Biofuels Act not only intended for sugar industry, group says
MANILA – A group of small players in oil industry said that the Biofuels Act of 2007, which decrees the addition of a percentage of ethanol in local fuel products such as gasoline and diesel, is not solely meant to boost the country’s sugar industry.
This was the reminder of the Independent Philippine Petroleum Companies Association, a group of small oil players, to the Ethanol Producers Association of the Philippines, the Philippine News Agency said in a report.

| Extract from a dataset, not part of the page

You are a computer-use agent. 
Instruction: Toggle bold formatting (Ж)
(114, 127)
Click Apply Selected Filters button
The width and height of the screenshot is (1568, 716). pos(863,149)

IPPCA Chairman Fernando Martinez said the Bio-Fuels Act also known as Republic Act 9637 – was not passed solely to benefit the sugar industry but was intended to “develop and utilize indigenous and renewable clean energy sources to reduce dependence on imported fuels.”
“This means that other feedstock for ethanol can be used just like cassava, which in turn will not be as expensive as that of sugar,” said Martinez, who also said that EPAP should think of increasing their own production.
Figures provided by EPAP show that only 80 million liters of local ethanol will be produced this year by San Carlos Bioenergy Inc. and Roxol Energy Inc. Another 50 million liters will be supplied by Green Futures Inc. when its commercial operations begin in 2011.
Martinez said that oil players, especially the independent companies, support the move to increase the ethanol blend to 10 percent by 2011 provided that the government would also provide them an easier method to import the much-needed products.
But Martinez reckoned that the local industry “needs time to catch up before it can be competitive.”
“We should therefore give it some time for the alternative feedstock like the cassava plantations to begin operating in a couple of years and by then, the oil companies will naturally purchase the product locally,” he said.